▶ Text to read
+ + +
If you see a plot (or any other graphic):

Practice with the plots below. Use the checkboxes to show plots, which will first be shown for a few seconds and, a bit later, for a longer time.
fluidPage(
  fluidRow(
    column(2,
      radioButtons("radio", label = h3("Select a plot"),
    choices = list("Plot 1" = 1, "Plot 2" = 2, "Plot 3" = 3, "Plot 4" = 4, "Plot 5" = 5, "Plot 6" = 6), 
    selected = 1),
      sliderInput("slider", label = "", min = 0, max = 20, value = 0,
                  step = 1, ticks = FALSE, 
                  animate = TRUE
      )
    ),
    column(10,
      plotOutput("regPlot")
    )
  )  
)
output$regPlot <- renderPlot({
  g <- ggplot(
    data = consumers,
    aes(x = ad_expo, y = brand_aw)
    ) +
    scale_x_continuous(name = "Exposure", breaks = 1:10, limits = c(1, 10)) +
    scale_y_continuous(name = "Brand awareness", breaks = 1:10, limits = c(1, 10)) +
    theme_bw( base_size = 14 )
+ + +
Items in a dataset:
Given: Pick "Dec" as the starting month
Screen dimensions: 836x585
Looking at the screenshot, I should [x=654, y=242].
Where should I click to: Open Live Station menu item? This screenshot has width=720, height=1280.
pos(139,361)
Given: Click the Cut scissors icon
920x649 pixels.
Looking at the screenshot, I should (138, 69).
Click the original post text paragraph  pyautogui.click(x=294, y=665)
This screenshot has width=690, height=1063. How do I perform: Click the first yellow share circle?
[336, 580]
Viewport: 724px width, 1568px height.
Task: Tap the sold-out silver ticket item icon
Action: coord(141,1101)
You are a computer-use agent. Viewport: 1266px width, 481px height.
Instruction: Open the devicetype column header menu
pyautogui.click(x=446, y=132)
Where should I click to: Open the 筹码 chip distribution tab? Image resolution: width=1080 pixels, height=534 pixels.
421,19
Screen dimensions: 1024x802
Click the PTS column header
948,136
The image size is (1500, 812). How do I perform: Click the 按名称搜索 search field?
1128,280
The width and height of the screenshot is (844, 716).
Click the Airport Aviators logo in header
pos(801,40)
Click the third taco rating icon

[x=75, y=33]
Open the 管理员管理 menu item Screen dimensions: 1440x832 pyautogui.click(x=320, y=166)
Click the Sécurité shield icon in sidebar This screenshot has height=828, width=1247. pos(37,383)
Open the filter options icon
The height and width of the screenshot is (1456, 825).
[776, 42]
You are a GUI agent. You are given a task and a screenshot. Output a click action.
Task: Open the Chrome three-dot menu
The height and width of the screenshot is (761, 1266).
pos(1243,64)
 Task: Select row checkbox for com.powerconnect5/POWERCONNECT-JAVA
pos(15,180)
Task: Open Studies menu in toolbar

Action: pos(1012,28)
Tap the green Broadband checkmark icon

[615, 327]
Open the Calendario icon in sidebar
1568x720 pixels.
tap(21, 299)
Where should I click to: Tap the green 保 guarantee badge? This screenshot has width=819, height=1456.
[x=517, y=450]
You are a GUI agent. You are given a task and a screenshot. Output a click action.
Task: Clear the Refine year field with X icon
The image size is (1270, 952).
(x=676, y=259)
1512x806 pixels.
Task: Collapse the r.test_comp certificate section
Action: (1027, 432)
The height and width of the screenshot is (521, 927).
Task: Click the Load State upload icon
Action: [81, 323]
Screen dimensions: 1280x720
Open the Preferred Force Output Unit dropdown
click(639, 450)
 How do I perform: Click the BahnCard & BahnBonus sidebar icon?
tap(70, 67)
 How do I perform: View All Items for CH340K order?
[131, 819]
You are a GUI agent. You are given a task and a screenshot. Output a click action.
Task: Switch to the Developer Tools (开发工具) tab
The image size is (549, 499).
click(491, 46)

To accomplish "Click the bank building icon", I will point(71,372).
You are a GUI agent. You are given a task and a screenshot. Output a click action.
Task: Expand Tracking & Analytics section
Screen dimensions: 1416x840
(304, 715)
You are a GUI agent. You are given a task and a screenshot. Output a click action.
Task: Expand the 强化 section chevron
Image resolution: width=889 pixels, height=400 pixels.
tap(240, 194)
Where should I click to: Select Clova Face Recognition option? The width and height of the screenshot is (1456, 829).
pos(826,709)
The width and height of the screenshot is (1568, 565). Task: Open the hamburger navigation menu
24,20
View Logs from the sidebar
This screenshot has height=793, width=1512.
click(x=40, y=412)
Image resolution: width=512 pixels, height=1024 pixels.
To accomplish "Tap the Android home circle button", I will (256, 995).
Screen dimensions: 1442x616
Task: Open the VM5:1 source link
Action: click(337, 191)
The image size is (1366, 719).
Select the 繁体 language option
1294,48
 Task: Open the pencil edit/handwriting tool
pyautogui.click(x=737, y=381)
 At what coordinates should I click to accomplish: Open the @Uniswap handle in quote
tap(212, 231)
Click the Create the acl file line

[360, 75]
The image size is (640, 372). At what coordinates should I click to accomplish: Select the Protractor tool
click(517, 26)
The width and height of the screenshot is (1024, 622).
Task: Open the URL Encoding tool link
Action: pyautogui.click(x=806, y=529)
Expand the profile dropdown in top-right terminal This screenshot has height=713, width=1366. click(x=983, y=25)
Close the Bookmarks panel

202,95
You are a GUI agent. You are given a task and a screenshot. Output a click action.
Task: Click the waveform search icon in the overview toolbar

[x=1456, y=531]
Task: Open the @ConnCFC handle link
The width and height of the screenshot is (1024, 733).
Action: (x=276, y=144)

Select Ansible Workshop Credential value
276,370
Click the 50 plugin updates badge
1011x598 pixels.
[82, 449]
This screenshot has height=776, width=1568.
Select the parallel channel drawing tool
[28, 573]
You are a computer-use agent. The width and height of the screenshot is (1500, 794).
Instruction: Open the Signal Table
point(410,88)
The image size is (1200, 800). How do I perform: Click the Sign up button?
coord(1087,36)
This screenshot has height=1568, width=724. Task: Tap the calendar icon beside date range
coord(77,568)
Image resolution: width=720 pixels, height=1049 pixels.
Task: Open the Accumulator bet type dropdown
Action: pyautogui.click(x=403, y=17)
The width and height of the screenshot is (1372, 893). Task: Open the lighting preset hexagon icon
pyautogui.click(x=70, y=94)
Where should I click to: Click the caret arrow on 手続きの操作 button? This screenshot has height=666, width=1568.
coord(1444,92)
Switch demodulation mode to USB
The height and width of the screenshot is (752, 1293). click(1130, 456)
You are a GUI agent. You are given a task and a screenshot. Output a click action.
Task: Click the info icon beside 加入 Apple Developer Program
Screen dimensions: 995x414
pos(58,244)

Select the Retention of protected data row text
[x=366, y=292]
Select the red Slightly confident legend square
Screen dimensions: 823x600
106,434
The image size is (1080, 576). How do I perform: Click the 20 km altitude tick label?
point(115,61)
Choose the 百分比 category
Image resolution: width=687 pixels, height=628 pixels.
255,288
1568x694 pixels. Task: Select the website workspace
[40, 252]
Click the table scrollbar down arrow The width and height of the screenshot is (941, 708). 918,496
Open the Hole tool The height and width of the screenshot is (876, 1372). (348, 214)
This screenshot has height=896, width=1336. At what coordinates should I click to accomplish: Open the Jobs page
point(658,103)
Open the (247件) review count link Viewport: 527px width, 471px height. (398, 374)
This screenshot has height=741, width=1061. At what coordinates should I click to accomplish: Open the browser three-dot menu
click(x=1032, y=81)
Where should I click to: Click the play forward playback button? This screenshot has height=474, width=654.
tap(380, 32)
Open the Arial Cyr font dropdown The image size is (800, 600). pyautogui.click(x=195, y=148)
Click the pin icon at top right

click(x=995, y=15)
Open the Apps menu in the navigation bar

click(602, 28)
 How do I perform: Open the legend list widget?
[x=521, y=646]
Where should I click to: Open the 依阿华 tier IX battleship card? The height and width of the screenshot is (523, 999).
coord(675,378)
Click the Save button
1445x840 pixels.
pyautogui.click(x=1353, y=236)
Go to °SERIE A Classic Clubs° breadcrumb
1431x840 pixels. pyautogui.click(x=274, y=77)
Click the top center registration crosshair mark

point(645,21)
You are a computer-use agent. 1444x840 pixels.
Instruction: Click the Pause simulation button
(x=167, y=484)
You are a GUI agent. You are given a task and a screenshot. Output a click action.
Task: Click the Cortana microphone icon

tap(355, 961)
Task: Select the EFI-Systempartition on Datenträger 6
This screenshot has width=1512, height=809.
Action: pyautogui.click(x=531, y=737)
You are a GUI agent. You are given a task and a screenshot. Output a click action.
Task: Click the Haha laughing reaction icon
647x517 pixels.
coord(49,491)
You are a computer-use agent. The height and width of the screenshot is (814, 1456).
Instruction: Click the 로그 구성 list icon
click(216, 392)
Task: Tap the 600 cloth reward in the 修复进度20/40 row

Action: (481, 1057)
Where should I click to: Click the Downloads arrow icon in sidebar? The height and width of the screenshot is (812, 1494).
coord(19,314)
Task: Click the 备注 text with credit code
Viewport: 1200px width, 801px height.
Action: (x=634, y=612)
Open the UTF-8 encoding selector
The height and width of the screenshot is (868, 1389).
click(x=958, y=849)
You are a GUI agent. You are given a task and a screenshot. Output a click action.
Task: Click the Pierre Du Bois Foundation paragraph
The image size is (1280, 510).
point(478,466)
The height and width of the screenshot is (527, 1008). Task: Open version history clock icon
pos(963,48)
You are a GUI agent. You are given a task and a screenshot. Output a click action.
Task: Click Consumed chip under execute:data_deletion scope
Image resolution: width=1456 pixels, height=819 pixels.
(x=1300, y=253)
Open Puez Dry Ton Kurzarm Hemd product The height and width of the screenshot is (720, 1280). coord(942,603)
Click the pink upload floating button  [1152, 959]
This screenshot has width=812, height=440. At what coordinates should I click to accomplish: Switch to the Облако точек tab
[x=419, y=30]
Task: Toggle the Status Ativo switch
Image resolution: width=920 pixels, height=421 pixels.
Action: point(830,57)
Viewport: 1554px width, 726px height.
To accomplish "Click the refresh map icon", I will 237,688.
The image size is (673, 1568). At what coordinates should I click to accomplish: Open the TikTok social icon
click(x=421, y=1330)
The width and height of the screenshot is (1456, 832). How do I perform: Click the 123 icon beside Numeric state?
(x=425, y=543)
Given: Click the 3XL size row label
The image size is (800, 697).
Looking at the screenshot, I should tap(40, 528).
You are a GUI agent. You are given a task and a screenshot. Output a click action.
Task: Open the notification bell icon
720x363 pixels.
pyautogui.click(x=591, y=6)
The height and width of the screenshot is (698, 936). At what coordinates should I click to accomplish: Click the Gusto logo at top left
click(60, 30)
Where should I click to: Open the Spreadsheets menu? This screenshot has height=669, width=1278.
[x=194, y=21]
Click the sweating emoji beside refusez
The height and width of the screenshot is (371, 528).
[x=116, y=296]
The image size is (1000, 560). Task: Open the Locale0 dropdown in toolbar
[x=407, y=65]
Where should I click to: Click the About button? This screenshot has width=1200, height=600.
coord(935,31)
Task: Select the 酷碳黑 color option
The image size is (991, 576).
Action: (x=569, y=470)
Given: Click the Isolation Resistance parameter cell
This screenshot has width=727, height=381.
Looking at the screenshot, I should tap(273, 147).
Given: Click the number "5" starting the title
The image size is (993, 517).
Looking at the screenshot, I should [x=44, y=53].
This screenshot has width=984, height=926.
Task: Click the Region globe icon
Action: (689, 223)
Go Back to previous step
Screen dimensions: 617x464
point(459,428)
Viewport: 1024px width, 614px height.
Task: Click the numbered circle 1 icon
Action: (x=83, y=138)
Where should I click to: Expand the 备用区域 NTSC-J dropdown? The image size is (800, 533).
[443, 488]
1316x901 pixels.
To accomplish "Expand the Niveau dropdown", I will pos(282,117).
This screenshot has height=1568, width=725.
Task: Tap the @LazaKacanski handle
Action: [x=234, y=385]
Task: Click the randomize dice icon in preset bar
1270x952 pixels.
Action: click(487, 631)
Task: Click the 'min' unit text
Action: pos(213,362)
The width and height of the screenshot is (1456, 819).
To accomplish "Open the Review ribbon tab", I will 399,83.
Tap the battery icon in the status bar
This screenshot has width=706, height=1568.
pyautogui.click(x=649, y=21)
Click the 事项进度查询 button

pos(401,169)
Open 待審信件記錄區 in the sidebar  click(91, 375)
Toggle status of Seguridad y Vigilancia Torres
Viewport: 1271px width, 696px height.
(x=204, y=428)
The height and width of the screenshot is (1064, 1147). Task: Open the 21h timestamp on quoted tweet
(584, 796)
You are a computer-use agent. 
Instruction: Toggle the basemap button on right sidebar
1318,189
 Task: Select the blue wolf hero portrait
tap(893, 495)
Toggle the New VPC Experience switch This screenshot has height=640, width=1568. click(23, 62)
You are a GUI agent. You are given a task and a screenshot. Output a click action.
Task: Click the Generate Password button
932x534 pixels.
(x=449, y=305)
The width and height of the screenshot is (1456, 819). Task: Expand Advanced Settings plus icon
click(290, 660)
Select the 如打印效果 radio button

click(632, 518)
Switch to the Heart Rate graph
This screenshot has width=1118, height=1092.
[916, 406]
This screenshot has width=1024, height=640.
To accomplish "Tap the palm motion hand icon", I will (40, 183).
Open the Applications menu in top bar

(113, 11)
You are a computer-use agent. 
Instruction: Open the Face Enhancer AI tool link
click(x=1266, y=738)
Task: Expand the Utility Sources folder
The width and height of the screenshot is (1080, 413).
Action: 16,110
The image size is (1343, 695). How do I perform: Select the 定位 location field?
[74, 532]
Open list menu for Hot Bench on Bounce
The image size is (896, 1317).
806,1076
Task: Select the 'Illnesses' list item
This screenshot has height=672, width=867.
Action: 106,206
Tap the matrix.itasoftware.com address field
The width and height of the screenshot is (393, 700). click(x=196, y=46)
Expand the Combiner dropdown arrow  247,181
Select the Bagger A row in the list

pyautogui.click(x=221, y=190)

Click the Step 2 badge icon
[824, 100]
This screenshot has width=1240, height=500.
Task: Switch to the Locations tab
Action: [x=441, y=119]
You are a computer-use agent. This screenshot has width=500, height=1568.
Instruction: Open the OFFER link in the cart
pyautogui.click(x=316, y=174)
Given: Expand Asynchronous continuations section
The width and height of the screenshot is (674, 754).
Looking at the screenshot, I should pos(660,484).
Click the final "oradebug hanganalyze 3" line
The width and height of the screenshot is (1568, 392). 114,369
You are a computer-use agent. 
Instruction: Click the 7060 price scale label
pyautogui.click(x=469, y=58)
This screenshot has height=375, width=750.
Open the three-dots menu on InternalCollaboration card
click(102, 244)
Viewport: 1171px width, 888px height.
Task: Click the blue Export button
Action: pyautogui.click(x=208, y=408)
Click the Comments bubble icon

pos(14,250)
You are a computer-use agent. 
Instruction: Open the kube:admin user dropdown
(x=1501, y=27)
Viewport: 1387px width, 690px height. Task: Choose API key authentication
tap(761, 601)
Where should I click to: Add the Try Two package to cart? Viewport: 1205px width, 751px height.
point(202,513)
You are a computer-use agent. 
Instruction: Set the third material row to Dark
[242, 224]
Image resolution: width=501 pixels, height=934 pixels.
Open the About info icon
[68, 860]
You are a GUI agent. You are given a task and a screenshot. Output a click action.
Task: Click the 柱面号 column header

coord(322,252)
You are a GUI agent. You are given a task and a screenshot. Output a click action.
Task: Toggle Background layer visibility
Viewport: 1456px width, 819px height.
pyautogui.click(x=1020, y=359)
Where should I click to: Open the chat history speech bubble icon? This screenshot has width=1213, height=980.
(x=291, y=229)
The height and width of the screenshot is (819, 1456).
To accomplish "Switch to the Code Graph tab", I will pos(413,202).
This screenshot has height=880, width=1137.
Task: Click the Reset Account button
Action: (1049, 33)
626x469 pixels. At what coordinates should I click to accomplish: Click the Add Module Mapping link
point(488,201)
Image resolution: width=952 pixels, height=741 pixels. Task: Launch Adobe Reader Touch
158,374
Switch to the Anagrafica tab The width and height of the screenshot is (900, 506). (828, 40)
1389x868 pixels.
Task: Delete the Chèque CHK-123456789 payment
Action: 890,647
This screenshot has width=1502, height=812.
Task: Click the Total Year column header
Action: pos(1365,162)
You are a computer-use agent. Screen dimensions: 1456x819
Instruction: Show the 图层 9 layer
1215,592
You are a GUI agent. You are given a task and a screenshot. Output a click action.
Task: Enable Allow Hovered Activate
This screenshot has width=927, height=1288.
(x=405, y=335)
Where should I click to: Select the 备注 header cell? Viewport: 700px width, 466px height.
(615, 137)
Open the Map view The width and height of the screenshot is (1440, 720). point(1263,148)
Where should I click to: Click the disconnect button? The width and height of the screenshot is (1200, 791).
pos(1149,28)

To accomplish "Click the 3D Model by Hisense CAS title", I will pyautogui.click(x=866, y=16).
+ + +
▶ Instruction 1
Return every line of the entries that contains the string "Developer", treating uppercase and lowercase letters as different.
▶ Instruction 2
Pick up the text on practicing with plots at the point where it stops and continue it.
The text on practicing with plots has no connection to the entries.

▶ Reply 1
Task: Switch to the Developer Tools (开发工具) tab
Task: Click the info icon beside 加入 Apple Developer Program

▶ Reply 2
  ## Create plot versions
  if (input$radio == 1) { 
    # just regression line and confidence interval
    g <- g + geom_smooth(method = "lm", formula = y ~ x, se = TRUE, color = "black")
    }
  else if (input$radio == 2) {
    # point size reflects brand_aw
    g <- g + 
      geom_point(aes(size = brand_aw), color = "grey") +
      geom_smooth(method = "lm", formula = y ~ x, se = FALSE)
    }
  else if (input$radio == 3) {
    # outlier not visible (and regression line without outlier)
    g <- g + 
      geom_point(size = 2, color = "grey") +
      geom_smooth(data = consumers[consumers$ad_expo > 1,], 
        mapping = aes(x = ad_expo, y = brand_aw),
        method = "lm", formula = y ~ x, se = FALSE) +
      scale_x_continuous(limits = c(4, 10))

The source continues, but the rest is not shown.